Many things often are often allowed to come into our faith and our ministry to defame them, but nothing is more deadly to us than ambition. It has in its bad embrace the seeds of all evil. It has insincerity and hypocrisy. It is a tyrant. Of all the evils that grieve God's Spirit and quench his flame, ambition may be reckoned among the chief, if not the very chief. The fact that ecclesiastical pride, church sentiment, and church worldliness will allow ambition to be christened at church altars and have the stamp of innocence and of virtue, ought to be alarming.
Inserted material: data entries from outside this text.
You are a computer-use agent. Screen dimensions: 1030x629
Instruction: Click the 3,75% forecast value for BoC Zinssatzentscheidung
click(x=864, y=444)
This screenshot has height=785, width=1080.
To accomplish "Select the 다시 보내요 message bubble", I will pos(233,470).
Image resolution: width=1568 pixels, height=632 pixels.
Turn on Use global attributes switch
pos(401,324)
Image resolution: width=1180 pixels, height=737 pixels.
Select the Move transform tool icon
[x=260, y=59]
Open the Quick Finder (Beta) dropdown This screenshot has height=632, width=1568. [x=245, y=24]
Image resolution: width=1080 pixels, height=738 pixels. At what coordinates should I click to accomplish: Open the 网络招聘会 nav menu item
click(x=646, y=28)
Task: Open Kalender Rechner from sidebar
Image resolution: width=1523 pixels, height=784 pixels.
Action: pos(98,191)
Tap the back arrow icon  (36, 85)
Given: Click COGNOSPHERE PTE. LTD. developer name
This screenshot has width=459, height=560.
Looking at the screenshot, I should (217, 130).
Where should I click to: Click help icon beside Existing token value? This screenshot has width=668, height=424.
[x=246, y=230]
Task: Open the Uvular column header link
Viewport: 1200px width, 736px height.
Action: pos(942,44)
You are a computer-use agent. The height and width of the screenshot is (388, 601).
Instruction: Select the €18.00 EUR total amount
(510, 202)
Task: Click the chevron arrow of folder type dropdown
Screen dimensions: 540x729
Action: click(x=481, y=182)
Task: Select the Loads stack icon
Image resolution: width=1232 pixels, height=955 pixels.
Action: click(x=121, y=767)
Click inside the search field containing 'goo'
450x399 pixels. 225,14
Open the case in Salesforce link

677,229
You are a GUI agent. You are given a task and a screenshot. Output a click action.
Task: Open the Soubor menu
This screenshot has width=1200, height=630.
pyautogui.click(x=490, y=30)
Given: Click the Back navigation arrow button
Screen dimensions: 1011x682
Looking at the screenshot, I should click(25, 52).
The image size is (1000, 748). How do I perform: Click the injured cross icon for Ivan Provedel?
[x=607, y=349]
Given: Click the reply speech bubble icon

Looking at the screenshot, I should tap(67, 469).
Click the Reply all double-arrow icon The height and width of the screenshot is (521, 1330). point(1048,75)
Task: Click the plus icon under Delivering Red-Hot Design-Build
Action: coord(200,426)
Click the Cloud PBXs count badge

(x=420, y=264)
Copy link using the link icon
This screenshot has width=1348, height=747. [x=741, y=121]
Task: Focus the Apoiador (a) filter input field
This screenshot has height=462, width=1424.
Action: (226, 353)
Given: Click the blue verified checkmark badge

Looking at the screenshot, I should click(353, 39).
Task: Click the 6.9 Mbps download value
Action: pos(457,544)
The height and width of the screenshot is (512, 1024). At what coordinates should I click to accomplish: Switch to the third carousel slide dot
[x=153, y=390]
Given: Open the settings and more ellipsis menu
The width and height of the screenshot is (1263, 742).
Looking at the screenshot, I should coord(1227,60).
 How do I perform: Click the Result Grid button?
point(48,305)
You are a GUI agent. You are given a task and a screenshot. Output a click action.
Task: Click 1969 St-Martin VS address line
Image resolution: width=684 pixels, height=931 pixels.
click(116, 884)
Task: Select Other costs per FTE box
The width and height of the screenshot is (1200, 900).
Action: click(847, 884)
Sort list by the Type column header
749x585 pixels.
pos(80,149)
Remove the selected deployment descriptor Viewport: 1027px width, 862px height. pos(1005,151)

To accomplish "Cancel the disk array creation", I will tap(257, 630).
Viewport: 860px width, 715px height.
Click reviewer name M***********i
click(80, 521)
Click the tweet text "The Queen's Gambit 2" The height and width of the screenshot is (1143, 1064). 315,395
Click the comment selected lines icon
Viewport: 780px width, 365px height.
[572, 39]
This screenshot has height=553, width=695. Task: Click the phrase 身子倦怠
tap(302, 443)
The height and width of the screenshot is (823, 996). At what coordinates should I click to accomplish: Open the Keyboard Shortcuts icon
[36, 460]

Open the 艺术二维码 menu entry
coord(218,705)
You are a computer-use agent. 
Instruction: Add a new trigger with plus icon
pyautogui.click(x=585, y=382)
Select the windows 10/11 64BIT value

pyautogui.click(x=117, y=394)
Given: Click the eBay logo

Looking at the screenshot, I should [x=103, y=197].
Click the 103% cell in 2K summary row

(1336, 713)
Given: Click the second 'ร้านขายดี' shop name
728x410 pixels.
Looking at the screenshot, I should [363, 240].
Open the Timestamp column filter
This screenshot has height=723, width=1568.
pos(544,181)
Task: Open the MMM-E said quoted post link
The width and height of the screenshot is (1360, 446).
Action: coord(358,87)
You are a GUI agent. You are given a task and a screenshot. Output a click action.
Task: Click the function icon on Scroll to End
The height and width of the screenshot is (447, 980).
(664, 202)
Is the desire for ecclesiastical advancement ambition? If not, what is it? We may say it is a laudable ambition! Can a qualifying word change the evil nature of this dark and fallen angel? Does an angelic garb make Satan an angel? We may say we want a more honorable place to do more honorable and larger service for Christ. Is not this Satan clothing himself as an angel of good? The honor of a service done for God is in no way dependent on its honorable nature or largeness. The honor of service for God depends only on the spirit in which it is done, and that spirit is one in which self-pride and ambition are crucified. Self in us looks to the future to largeness and honor. Christ in us looks to the present to fidelity and zeal for the work at hand and has no eye for self and future.

Can the preacher preach without faith? If he preaches with ambition, he is preaching without faith, for in Christ's service faith and ambition cannot co-exist. Can the preacher preach without love? If he preaches with ambition, he is preaching without love, for ambition and love have neither union nor concord. Can a preacher preach without humility? If he preaches with ambition, he is preaching without humility, for ambition is the very essence of pride. Can a preacher preach without consecration? If he preaches with ambition he must, for ambition is a thing to be crucified and not consecrated. Ambition must be daily crucified because it never can be consecrated.

Ambition changes the whole nature of ministry and floods it with worldliness. Instead of the ministry being an institution where the highest Christian graces are to be produced and the loftiest virtues exhibited, ambition transforms it into a ministry where self is the mainspring and every grace is blighted.

With ambition, the church is no longer an institution to save men, where the preacher, like Christ, exhausts himself to secure this end; but it is changed into an institution to confer position on men, and all its holy places are then polluted by the grasping, selfish hand of ambition or they are trodden by its unhallowed feet.